[PHP-DEV] fp, rounding, decimal arithmetic - definitive account?

George Whiffen Fri, 23 Jul 2004 01:18:28 -0700


For the record, herewith:
- definitive (?) list of php's fp/rounding/arithmetic issues
- analysis of the issues
- discussion of options for handling the issues
- description of a comprehensive and "painless" solution
- links to and discussion of proof-of-concept C code

Apologies for the length of the post, but the subject matter is no more suited to piece by piece discussion, than it is to piece by piece resolution.

N.B. Throughout this post "decimal digits" refers to "significant decimal figures", and should not be confused with "decimal places".


PHP FP/DECIMAL/ROUNDING ISSUES
==============================

A. General Arithmetic Errors
----------------------------

A1: Simple Decimal Arithmetic Failure
0.8 == 0.7 + 0.1 ==> false

A2: Composite Decimal Arithmetic Failure
print floor(8.2 - 0.2) ==> 7

A3: Difference Errors
print (0.5001 - 0.5) ==> 9.9999999999989E-05

A4: Cumulative Arithmetic Errors
for ($i=1;$i<=1000000;++$i){$sum += 0.1;}print $sum ==> 100000.00000133


B. Intel (non-Win32) Specific Errors
------------------------------------

B1: Round (unfixed by fuzziness)
Intel GNU with FUZZ: round(12345678.0255,3) ==>12345678.025

B2: Exact Arithmetic Errors
Intel GNU: 0.002877 == 2877/1000000 ==> false

B3: Round (fpu rounding twice)
Intel GNU with FUZZ: 0.002877 == round(0.002877,6) ==> false

B4: Round - inexact double - created by fuzziness
Intel GNU with FUZZ: round(0.9499999999999,1) ==> 1.0

B5: Round - exact double - created by fuzziness
Intel GNU with FUZZ: round(144999999999999,-13) ==> 1.5e14


C. High Exponent Round Algorithm Failure
----------------------------------------

C1: Cross-Platform Rounding
Most (All?) Platforms: 1e-24 == round(1e-24,24) ==> false


C2: Platform Specific Variations
Intel GNU: 1e-23 == round(1e-23,23) ==> false
Win32: 1e-23 == round(1e-23,23) ==> true
Intel GNU: 5e-23 == round(5e-23,23) ==> true
Win32: 5e-23 = round(5e-23,23) ==> false


D. Inconsistent Rounding
------------------------

round(0.255,2) ==> 0.26
sprintf("%.2f",0.255) ==> 0.25
ini_set('precision',2);print 0.255 ==> 0.26

round(0.235,2) ==> 0.24
sprintf("%.2f",0.235) ==> 0.23
ini_set('precision',2);print 0.235 ==> 0.23

C: printf("%.2f",0.245) ==> 0.24
php: printf("%.2f",0.245) ==> 0.25


E. Functional Limitations
-------------------------

E1: No half-even (bankers) rounding option
See Rasmus Lerdorf's comments on Bug #24142

E2: No round to precision


ANALYSIS
========

A. Arithmetic Errors
--------------------

php implements its decimal arithmetic using C doubles, i.e. IEEE754 64bit binary representations. While the IEEE standard guarantees exact binary arithmetic results within range and exactly rounded outside of range, php's decimal arithmetic results are neither exactly rounded nor exact within range.
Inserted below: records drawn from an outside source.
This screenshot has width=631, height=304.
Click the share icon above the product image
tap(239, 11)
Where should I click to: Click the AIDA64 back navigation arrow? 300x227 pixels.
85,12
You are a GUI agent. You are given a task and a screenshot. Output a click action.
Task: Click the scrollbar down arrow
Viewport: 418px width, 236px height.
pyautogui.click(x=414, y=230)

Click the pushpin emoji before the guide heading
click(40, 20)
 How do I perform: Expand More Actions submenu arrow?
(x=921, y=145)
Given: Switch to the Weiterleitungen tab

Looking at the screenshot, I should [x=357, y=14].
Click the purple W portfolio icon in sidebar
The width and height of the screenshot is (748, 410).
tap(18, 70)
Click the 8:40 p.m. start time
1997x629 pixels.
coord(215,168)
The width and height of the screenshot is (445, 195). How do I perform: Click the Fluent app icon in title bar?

C double representations of decimal numbers (e.g. 0.1) are typically
inexact.  These "representation" errors, which only effect users of
C doubles for "other-base" arithmetic, can only be corrected by
rounding of the C double result in the appropriate base, base ten for
php.  php does not do this, therefore arithmetic results may be in error.

Often the incorrect results are masked by subsequent implicit rounding
e.g. at output/string conversion.  However, comparisons for equality,
(A1), integer conversions (A2) and difference operations (A3) can
reveal them immediately.  If the results are used for further
arithmetic operations the errors can accumulate ad infinitum (A4).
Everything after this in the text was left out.